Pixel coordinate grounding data
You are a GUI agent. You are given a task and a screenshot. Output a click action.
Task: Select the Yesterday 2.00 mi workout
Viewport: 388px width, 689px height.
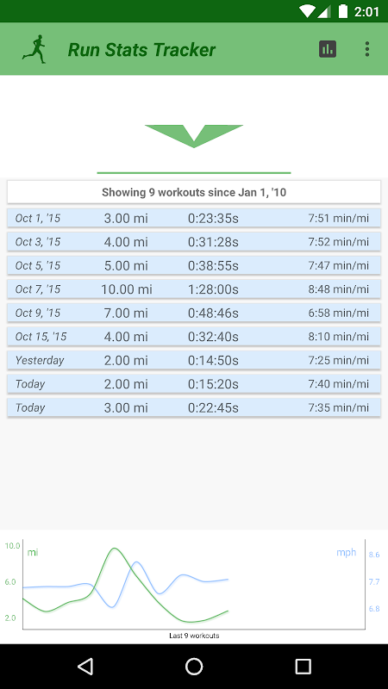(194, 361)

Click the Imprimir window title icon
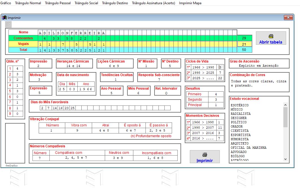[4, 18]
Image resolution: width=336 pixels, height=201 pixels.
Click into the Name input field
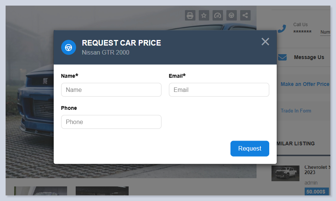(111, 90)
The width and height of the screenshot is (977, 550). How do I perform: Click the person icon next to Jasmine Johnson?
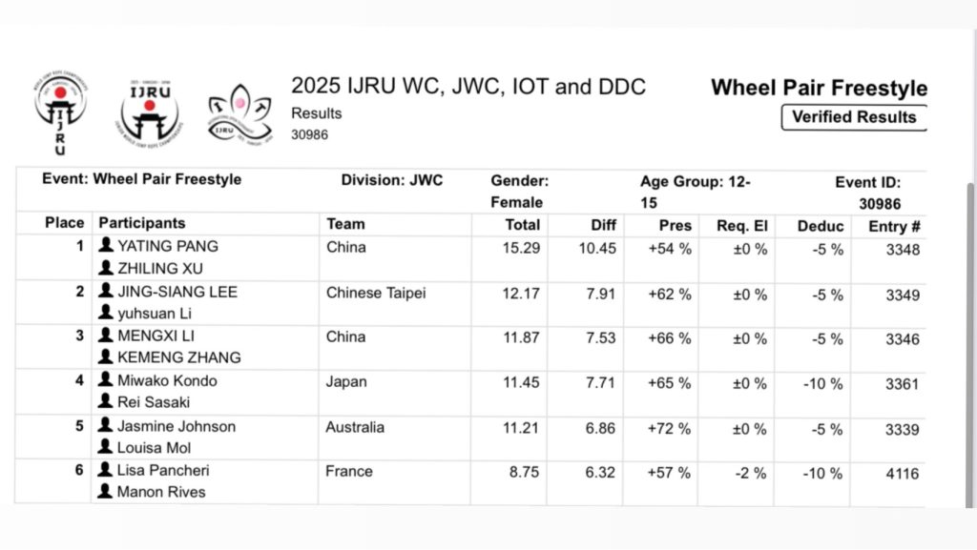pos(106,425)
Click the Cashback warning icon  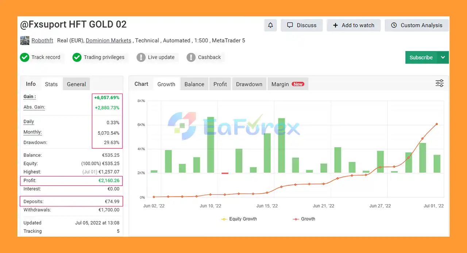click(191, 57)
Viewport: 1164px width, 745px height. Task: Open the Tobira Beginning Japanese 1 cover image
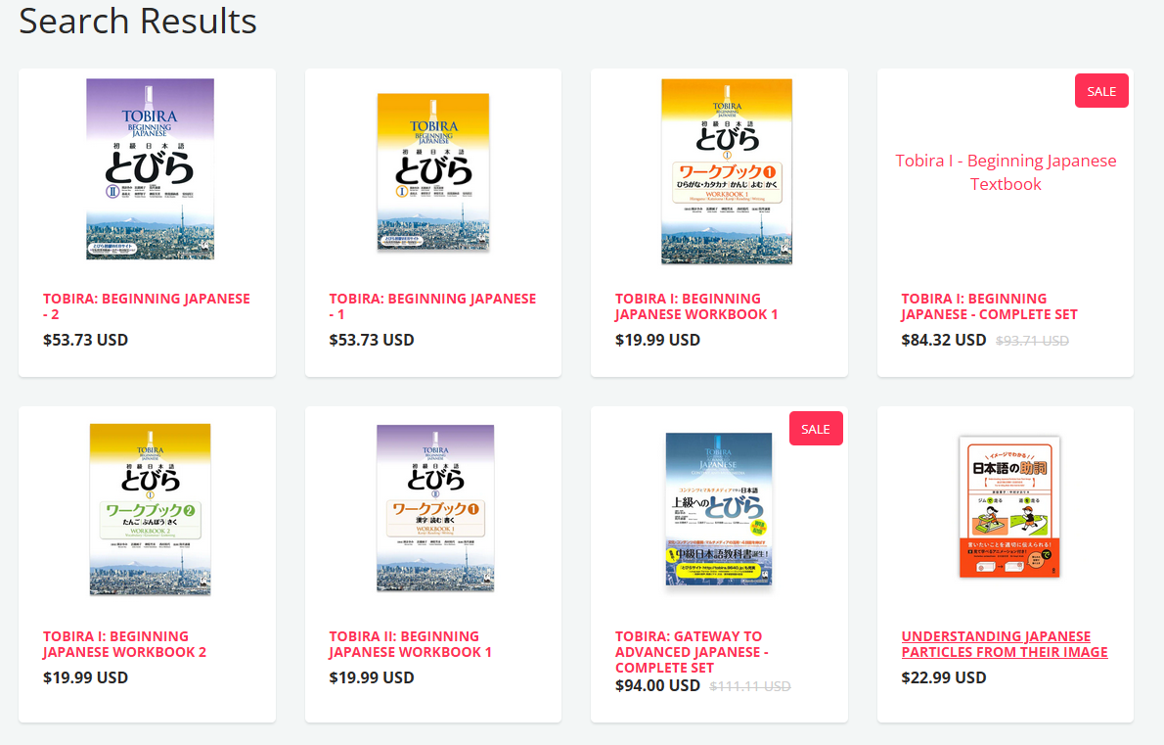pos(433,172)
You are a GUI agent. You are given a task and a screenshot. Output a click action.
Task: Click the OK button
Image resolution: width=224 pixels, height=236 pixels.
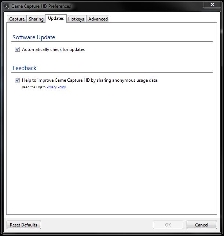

INSTRUCTIONS FOR THE TASK - Provide the count, and nothing else, of lines in the data above where the word "resolution" occurs.

WRITTEN ANSWER - 2